» Given request:
Return every one of the entries below word for word, with nothing changed.
----- Data to use -----
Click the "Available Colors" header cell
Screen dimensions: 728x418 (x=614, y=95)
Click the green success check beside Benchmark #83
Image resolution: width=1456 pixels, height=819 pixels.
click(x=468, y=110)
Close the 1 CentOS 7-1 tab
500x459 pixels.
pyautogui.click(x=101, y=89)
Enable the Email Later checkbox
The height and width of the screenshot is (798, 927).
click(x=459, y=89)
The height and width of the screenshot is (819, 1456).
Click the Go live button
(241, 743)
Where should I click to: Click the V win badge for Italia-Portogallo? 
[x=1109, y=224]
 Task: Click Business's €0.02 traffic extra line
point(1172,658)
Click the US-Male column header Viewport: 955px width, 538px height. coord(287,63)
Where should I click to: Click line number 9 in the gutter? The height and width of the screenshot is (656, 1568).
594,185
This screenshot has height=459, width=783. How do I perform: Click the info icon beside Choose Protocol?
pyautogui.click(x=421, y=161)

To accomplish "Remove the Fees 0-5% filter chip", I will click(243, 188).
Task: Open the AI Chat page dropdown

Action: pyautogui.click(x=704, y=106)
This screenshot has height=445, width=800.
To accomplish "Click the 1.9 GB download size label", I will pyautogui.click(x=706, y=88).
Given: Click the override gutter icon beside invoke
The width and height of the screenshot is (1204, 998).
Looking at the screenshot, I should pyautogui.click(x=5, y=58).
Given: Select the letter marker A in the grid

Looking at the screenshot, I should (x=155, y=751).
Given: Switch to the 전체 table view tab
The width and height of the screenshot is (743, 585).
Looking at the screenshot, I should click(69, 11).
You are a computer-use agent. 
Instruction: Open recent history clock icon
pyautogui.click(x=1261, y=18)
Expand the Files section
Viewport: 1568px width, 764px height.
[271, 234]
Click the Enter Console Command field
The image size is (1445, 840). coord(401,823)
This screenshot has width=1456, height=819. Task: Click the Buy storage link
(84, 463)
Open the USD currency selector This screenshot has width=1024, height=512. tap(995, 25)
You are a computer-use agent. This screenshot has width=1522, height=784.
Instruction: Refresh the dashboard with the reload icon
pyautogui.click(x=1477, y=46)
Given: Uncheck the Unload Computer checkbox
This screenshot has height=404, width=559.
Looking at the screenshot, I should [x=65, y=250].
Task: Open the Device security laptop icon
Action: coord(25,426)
-----
» Task response:
Click the "Available Colors" header cell
Screen dimensions: 728x418 (x=614, y=95)
Click the green success check beside Benchmark #83
Image resolution: width=1456 pixels, height=819 pixels.
click(x=468, y=110)
Close the 1 CentOS 7-1 tab
500x459 pixels.
pyautogui.click(x=101, y=89)
Enable the Email Later checkbox
The height and width of the screenshot is (798, 927).
click(x=459, y=89)
The height and width of the screenshot is (819, 1456).
Click the Go live button
(241, 743)
Where should I click to: Click the V win badge for Italia-Portogallo? 
[x=1109, y=224]
 Task: Click Business's €0.02 traffic extra line
point(1172,658)
Click the US-Male column header Viewport: 955px width, 538px height. coord(287,63)
Where should I click to: Click line number 9 in the gutter? The height and width of the screenshot is (656, 1568).
594,185
This screenshot has height=459, width=783. How do I perform: Click the info icon beside Choose Protocol?
pyautogui.click(x=421, y=161)

To accomplish "Remove the Fees 0-5% filter chip", I will click(243, 188).
Task: Open the AI Chat page dropdown

Action: pyautogui.click(x=704, y=106)
This screenshot has height=445, width=800.
To accomplish "Click the 1.9 GB download size label", I will pyautogui.click(x=706, y=88).
Given: Click the override gutter icon beside invoke
The width and height of the screenshot is (1204, 998).
Looking at the screenshot, I should pyautogui.click(x=5, y=58).
Given: Select the letter marker A in the grid

Looking at the screenshot, I should (x=155, y=751).
Given: Switch to the 전체 table view tab
The width and height of the screenshot is (743, 585).
Looking at the screenshot, I should click(69, 11).
You are a computer-use agent. 
Instruction: Open recent history clock icon
pyautogui.click(x=1261, y=18)
Expand the Files section
Viewport: 1568px width, 764px height.
[271, 234]
Click the Enter Console Command field
The image size is (1445, 840). coord(401,823)
This screenshot has width=1456, height=819. Task: Click the Buy storage link
(84, 463)
Open the USD currency selector This screenshot has width=1024, height=512. tap(995, 25)
You are a computer-use agent. This screenshot has width=1522, height=784.
Instruction: Refresh the dashboard with the reload icon
pyautogui.click(x=1477, y=46)
Given: Uncheck the Unload Computer checkbox
This screenshot has height=404, width=559.
Looking at the screenshot, I should [x=65, y=250].
Task: Open the Device security laptop icon
Action: coord(25,426)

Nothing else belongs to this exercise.